The tribal border region is at the center of international terrorism against the West. "All the threats we have to the West have a thread that takes it back to the [Afghanistan-Pakistan] border," Hayden said. "If there is a major strike on this country, it will bear the fingerprints of al Qaeda."
In a notable shift, Hayden portrayed the tribal areas as the focus of the counterterrorism efforts. In doing so, he appeared to break with President Bush, who as recently as last month was still calling Iraq the central front in the war against terrorism. Hayden said that the terrorist group Al Qaeda in Iraq "is on the verge of strategic defeat."
Indeed, the Iraq terrorist threat has mutated. "Today, the flow of money, weapons, and foreign fighters into Iraq is greatly diminished, and al Qaeda senior leaders no longer point to it as the central battlefield," he said. "In fact, bleed-out from Iraq—export or diversion of terrorists and their deadly capabilities—is as much a concern now as the ongoing threat of Al Qaeda in Iraq attacks inside the country itself."

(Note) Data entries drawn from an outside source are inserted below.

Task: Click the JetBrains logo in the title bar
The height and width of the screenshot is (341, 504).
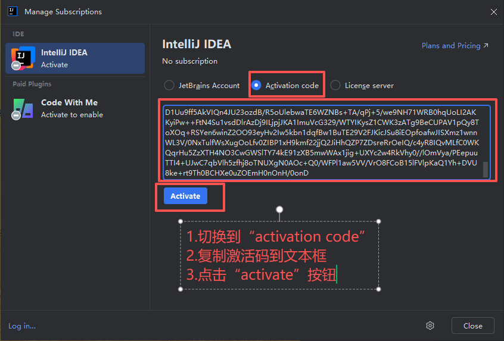Action: click(x=12, y=12)
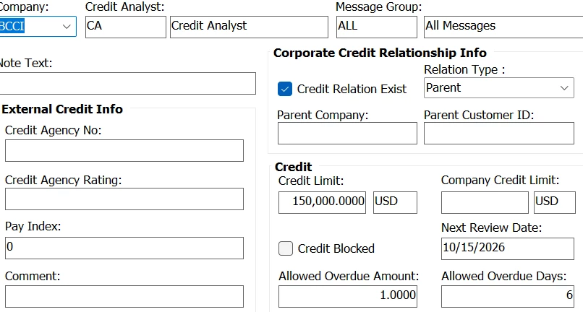Screen dimensions: 583x312
Task: Click the Message Group ALL field
Action: pos(376,26)
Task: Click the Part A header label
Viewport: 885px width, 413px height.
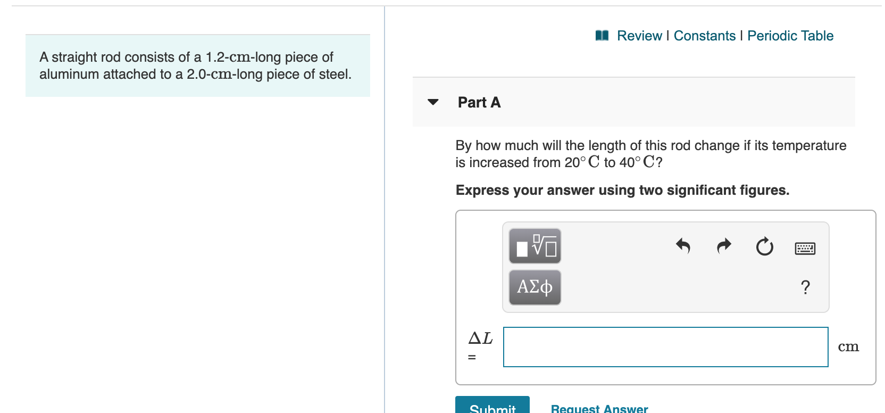Action: pyautogui.click(x=479, y=102)
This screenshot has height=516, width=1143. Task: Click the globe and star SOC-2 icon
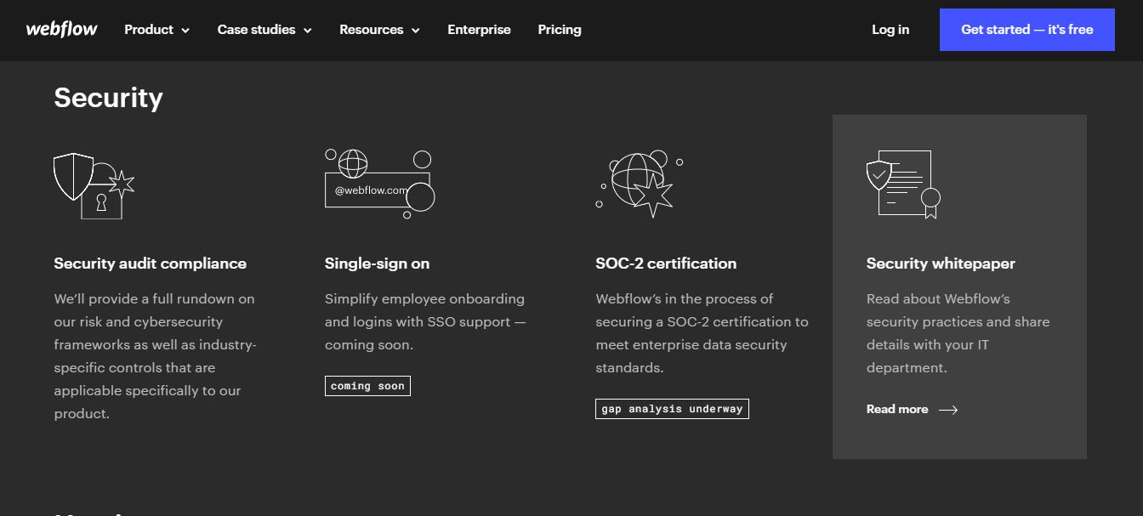click(x=640, y=184)
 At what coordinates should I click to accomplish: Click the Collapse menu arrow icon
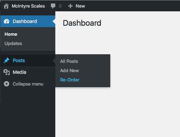click(x=7, y=84)
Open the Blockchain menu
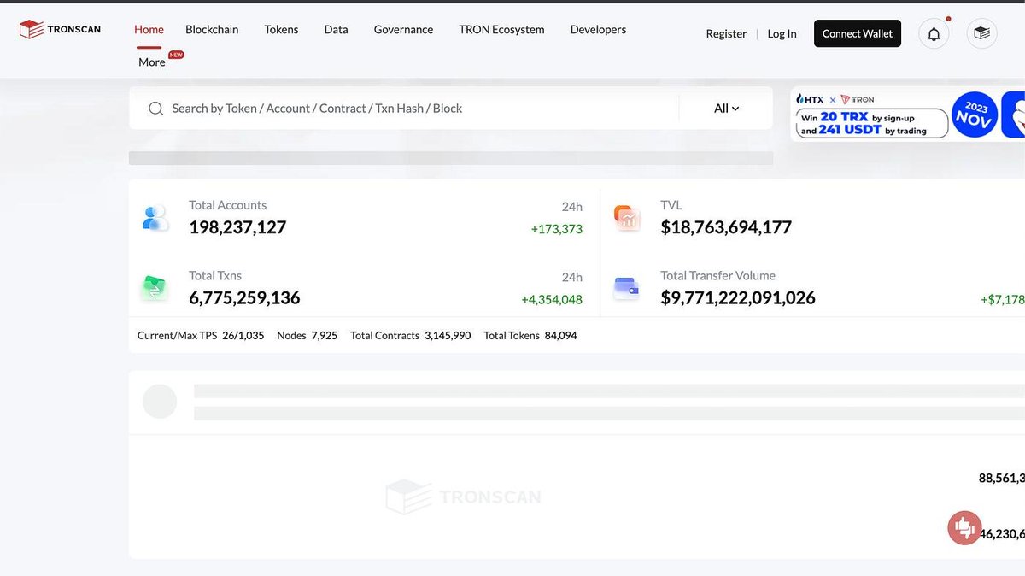The image size is (1025, 576). coord(212,29)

Finding bin Laden, therefore, despite his distance from the daily workings of al Qaeda, would be a major success. "His death or capture clearly would have a significant impact on the confidence of his followers—both core al Qaeda and unaffiliated extremists throughout the world," Hayden said. "The truth is, we simply don't know what would happen if bin Laden is killed or captured. But I'm willing to bet that whatever happens, it would work in our favor."
Meanwhile, the terrorist group "constantly looks for ways to make up for losses, extend its reach, and take advantage of opportunities. We are seeing this clearly today in places like North Africa, Somalia, and Yemen," the spy chief told the Atlantic Council on Thursday in his first substantive remarks on the status of the fight against al Qaeda since the U.S. presidential elections.
The al Qaeda push into North Africa and other areas, combined with a series of recent attacks, is a troubling sign, Hayden said. Recent attacks and threats from the Algerian-based affiliate, Al Qaeda in the Lands of the Islamic Maghreb, are "greater in scope and severity than any since the group merged with al Qaeda about two years ago."
Hayden pointed to successes by authorities against terrorist groups in Indonesia and the Philippians, as well as in Iraq.
Hayden, appointed by President Bush in the summer of 2006, said that he was working to give President-elect Obama and his incoming administration "as clear a picture as possible of the state of the conflict and the shape of the enemy."
There has not been any uptick in terrorist "chatter" indicating an attack in connection with the presidential transition, he said.